Frustrated with Shark Week, This Year Biologists Celebrated Jacques Cousteau with #JacquesWeek
The French explorer and conservationist had a very different take on ocean life
Every summer for the past 27 years, Discovery Channel has put together some epic programming all about sharks for their famed "Shark Week." But especially in recent years, conservationists and biologists have criticized the bloody portrayal of sharks as simplistic and harmful, and decried the fictional programming given the guise of documentaries. Fortunately, Discovery Channel chief Rich Ross vowed to scrap the fake stuff on the channel altogether, but Shark Week still has the power to make shark experts wary.
So deep-sea biologist Andrew David Thaler decided to offer an alternative. At his blog, Southern Fried Science, he explains that instead of watching Shark Week, he will be watching classic documentaries from the explorer and conservationist Jacques-Yves Cousteau. "I’ll be honest, I’m burned out on Shark Week," he writes. Typically he uses Twitter and his blog to follow the week’s programming and debunk inaccuracies. But this year he writes:
I find that I just don’t have much more to say. Some shows will be good. Some shows will be great. Some shows will be bad.
Jacques Cousteau has never let me down. Sure, sometimes the science is off (pretty much everything in Blind Prophets of Easter Island is incorrect, for example), but that’s because the Calypso crew was working at the boundaries of human knowledge, and their work comes off earnest, heartfelt, and compassionate. And so full of wonder. Much of what Cousteau’s team did was done for the very first time.
Thaler’s lineup of Cousteau documentaries is available on the blog and those following along can join the live-tweeting using the hashtag "#jacquesweek." Thursday night, for example includes viewing of The Jacque Cousteau Odyssey: The Warm-blooded Sea Mammals of the Deep at 9 pm EST. Friday will feature two programs from The Underwater World of Jacques Cousteau and one from Jacques Cousteau’s River Explorations. Some of these can be streamed online.
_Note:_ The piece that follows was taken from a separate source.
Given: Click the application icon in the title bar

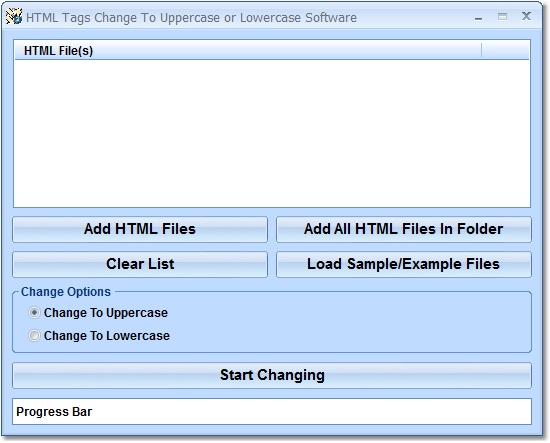Looking at the screenshot, I should tap(14, 16).
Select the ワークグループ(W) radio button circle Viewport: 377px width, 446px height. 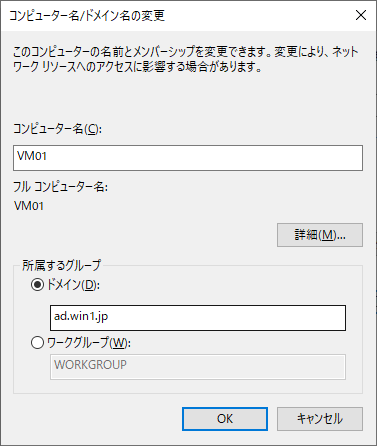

With the live-tweeting comes some insights:
RIP Eugenie Clark, hanging with Cousteau in 1968. Amazing to sea one of the great shark scientists at the dawn of her career. #JacquesWeek
— Andrew David Thaler (@SFriedScientist) July 6, 2015
and some choice quotes (this one while the group was watching Jacques Cousteau’s River Explorations: The Mississippi: Friendly Foe):
"in a great mechanized annual ritual" - the harvest of midwestern corn #Jacquesweek
— Amy Freitag (@bgrassbluecrab) July 9, 2015
It’s not too late to join in on #jacquesweek and never to late to check out Cousteau’s work. To end the week on Saturday, the plan is to watch The Life Aquatic with Steve Zissou, Wes Anderson’s salute to and send-up of the eccentric Cousteau.